* _WHAT THE EXERCISE ASKS_
Copy out again, unchanged, the line that contains "This screenshot has height=364, width=610." and every line after it down to the last line of the data.

┄┄┄┄┄┄

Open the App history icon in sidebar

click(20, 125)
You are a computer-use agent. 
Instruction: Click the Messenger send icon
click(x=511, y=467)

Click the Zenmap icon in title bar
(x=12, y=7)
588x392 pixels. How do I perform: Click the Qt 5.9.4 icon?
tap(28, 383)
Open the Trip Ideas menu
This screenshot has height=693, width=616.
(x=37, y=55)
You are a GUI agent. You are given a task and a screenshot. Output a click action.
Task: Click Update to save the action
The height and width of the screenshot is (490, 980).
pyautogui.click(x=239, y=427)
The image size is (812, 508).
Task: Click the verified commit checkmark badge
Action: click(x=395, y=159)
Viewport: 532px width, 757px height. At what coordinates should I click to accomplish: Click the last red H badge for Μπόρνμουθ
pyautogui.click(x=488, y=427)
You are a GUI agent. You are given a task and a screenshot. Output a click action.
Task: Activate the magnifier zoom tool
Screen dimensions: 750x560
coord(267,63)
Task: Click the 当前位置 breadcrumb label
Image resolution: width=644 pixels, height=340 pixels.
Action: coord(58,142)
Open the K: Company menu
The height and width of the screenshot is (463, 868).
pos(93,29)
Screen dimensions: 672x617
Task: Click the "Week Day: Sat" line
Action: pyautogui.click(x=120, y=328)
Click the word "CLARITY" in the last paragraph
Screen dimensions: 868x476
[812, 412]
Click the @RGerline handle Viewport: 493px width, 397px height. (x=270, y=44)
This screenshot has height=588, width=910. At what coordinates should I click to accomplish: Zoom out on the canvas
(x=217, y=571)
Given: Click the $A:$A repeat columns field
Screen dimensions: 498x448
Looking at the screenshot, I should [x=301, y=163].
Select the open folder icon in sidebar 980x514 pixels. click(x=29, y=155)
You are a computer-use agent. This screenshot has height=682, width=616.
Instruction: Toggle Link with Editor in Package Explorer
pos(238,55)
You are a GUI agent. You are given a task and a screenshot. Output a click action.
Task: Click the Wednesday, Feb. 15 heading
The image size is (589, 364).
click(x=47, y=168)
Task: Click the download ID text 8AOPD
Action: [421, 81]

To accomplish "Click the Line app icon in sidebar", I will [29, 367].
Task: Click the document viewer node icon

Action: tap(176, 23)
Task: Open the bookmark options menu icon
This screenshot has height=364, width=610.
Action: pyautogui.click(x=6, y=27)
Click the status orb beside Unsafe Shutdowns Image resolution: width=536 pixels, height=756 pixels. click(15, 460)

┄┄┄┄┄┄

* _EXERCISE RESULT_
This screenshot has height=364, width=610.
Action: pyautogui.click(x=6, y=27)
Click the status orb beside Unsafe Shutdowns Image resolution: width=536 pixels, height=756 pixels. click(15, 460)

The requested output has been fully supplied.